In de rubriek ‘Reflexen’ van Theologia Reformata (het wetenschappelijke theologische tijdschrift van de Gereformeerde Bond) besteedt prof. dr. W.H.Th. Moehn uitvoerig aandacht aan de biografie van prof. dr. C. Graafland. Over het ambt schrijft hij onder andere:
Waarom hecht de kerk aan academisch geschoolde voorgangers? Kijken we naar de bronnen van het gereformeerd protestantisme, dan speelt zeker Calvijns kritiek op de dopers en hun beroep op de Geest en het innerlijk licht een rol. Voor Calvijn staat de dienst van de verkondiging centraal, omdat door deze dienst duidelijk wordt dat God zijn kerk regeert door zijn Woord. Prediking kan niet plaatsvinden zonder het grondige, ambachtelijke werk van de exegese. Een prediker mag niet naar eigen goeddunken spreken maar moet kunnen getuigen dat hij geen eigen gedachten heeft toegevoegd. In zijn brieven vermeldt Calvijn meer dan eens dat hij zich na de avondmaaltijd terugtrok om de preek van de volgende dag voor te bereiden. In een preek uit Deuteronomium noemt hij zich ‘een verwaande kwast’ indien hij de kansel op zou gaan, terwijl hij tevoren geen blik in de Bijbel had geworpen en zou denken: ‘God zal mij op dat moment wel iets geven om te spreken.’ De eerlijkheid gebiedt te zeggen dat hij ook de worsteling kende om voldoende tijd te vinden voor de voorbereiding.

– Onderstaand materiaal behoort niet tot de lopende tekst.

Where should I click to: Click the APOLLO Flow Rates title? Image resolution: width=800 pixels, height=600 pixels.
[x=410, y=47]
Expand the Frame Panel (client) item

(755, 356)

Aan de opleiding van toekomstige dienaren van het Woord heeft Calvijn veel waarde gehecht. In 1541 verwoordde hij reeds de wens om te komen tot een academie. Door geldgebrek konden deze plannen pas in 1559 gerealiseerd worden. In 1564 – Calvijns sterfjaar – hadden al zo’n driehonderd studenten aan de academie gestudeerd. Maar waarom zo’n nadruk op academische scholing? Van een prediker mag verwacht worden dat hij in staat is de tekst van de Bijbel zorgvuldig te exegetiseren vanuit de grondtalen. Om het woord nogmaals te gebruiken: dit is corebusiness. Vervolgens dient de tekst betrokken te worden op de actuele situatie waarin het Woord verkondigd wordt.